На это, почтительно кланяясь современной науке, оккультист ответит, что сновидения бывают разные. Есть разница между снови­дением, вызванным внешними физиологическими причинами, и сновидением, которое является реакцией и в свою очередь становится создателем сверхчувственных восприятий и чувств. Оккультист делит сновидения на феноменальные и ноуменальные и различает их; и более того, физиолог совершенно неспособен понять конечное стро­ение освобожденного от телесной оболочки Эго — а следовательно, и природу его «сновидений». Это происходит в силу нескольких причин, одну из которых можно особенно отметить: физиолог a priori отрицает Волю — главный и необходимый фактор внутреннего человека. Он отказывается признать ее, кроме определенных актов волеизъявления, и считает это просто реакцией или желанием вывести наружу энергию после «сложной переработки и комбинации идей в ганглиях полушарий». Следовательно, физиолог должен будет сразу отрицать возможность сознания — минус память; а у девахани нет органов, нет сенсорных ганглий, нет нервных клеток, естественно, он не может иметь того, что физиологи рассматривают и определяют как память. Освобожденное от личностных ощущений Манаса, деваханическое сознание обязательно должно стать вселенским или абсо­лютным сознанием, без прошлого, как и без будущего, так как они сольются в одно вечное Настоящее — за исключением пут личного Эго. Но даже последнее, будучи отделено от физических органов, не может иметь такой памяти, как определяет профессор Гексли, кото­рый приписывает ее «чувствительным молекулам» мозга, тем моле­кулам, которые остаются даже тогда, когда исчезли породившие их ощущения, и которые считаются физической основой памяти, а следовательно, и основой всех сновидений. Какое отношение могут иметь молекулы к эфирным атомам, которые действуют в духовном сознании монады во время ее блаженства, полностью зависящего только от степени связи с сущностью индивидуального Эго?
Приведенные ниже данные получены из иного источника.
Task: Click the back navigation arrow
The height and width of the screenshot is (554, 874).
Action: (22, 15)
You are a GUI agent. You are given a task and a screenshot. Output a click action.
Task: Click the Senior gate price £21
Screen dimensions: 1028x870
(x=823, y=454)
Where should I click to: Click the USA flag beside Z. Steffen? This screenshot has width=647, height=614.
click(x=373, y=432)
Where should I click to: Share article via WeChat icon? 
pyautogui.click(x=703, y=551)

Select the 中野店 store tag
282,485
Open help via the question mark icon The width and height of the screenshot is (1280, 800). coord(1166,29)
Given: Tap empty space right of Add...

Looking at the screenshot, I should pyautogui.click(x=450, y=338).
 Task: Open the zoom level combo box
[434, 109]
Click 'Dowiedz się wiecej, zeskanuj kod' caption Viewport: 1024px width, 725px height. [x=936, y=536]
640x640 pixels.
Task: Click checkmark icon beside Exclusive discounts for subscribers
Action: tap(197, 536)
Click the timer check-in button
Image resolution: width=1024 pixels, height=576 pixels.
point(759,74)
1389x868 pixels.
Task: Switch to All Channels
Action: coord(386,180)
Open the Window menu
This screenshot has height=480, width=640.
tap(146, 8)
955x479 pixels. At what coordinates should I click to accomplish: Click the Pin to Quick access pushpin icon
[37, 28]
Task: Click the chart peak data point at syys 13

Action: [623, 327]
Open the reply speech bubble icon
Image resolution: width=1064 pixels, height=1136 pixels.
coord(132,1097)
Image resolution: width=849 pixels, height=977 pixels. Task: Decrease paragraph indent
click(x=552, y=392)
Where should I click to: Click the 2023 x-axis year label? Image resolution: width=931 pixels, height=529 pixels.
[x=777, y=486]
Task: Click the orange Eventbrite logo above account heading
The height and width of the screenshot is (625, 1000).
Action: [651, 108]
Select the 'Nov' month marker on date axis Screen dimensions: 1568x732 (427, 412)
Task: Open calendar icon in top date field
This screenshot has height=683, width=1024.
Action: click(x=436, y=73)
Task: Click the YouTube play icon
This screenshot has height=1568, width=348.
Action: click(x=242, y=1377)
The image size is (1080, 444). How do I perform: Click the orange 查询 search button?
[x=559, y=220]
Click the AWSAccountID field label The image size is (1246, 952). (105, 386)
Какова же тогда природа деваханического сна, — спрашивают нас, — и.как оккультист определяет сновидение еще воплощенного человека? Для западной науки сновидение — это серии мыслей, связанных действий или, скорее, «состояний», которые только кажут­ся реальными. С другой стороны, непосвященный метафизик экзотерически опишет его как путь чувства из темноты к свету — как пробуждение духовного сознания. Но оккультист, который знает, что духовное чувство, свойственное неизменному, не может ни спать, ни даже дремать per se[6] и всегда находится в «свете» реальности, оккультист скажет, что во время состояния сна Манас (местонахожде­ние физического и индивидуального разума) становится способным воспринять ту реальность в субъективном мире, которая была скрыта в часы бодрствования (ибо Манас включает Кама, Волю, которая отпу­щена на полную свободу сознательного действия, благодаря тому что волеизъявление остается пассивным, и бессознательного — из-за времен­ного бездействия сенсорных центров). Эта реальность не становится менее реальной, потому что при пробуждении «сенсигенные молекулы» и «необразованные центры» путают в майявическом свете действитель­ной жизни воспоминание и даже память о ней. Но участие Манаса в деваханическом блаженстве не увеличивает, а, напротив, уменьшает реальность, которая выпала бы на долю монады, если бы она была уже свободна от его присутствия. Ее блаженство является выходом Саккай-адиттхи, заблуждения или «ереси индивидуальности», которая вместе с аттавадической цепью причин необходима для будущего рождения монады. Именно это все приводит к тому, что оккультист рассматривает общение или «взаимодействие» двух лишенных телесной оболочки сущностей в Девахане — насколько бы это ни было реальнее жизни — как иллюзию и, с его точки зрения, «сновидение» и так и говорит о нем; а то, что его критики охотно, хотя и с сожалением, назвали бы сновидениями — «интерлюдиями, созданными фантазией» — будет, как знает оккультист, просто обрывками реальности.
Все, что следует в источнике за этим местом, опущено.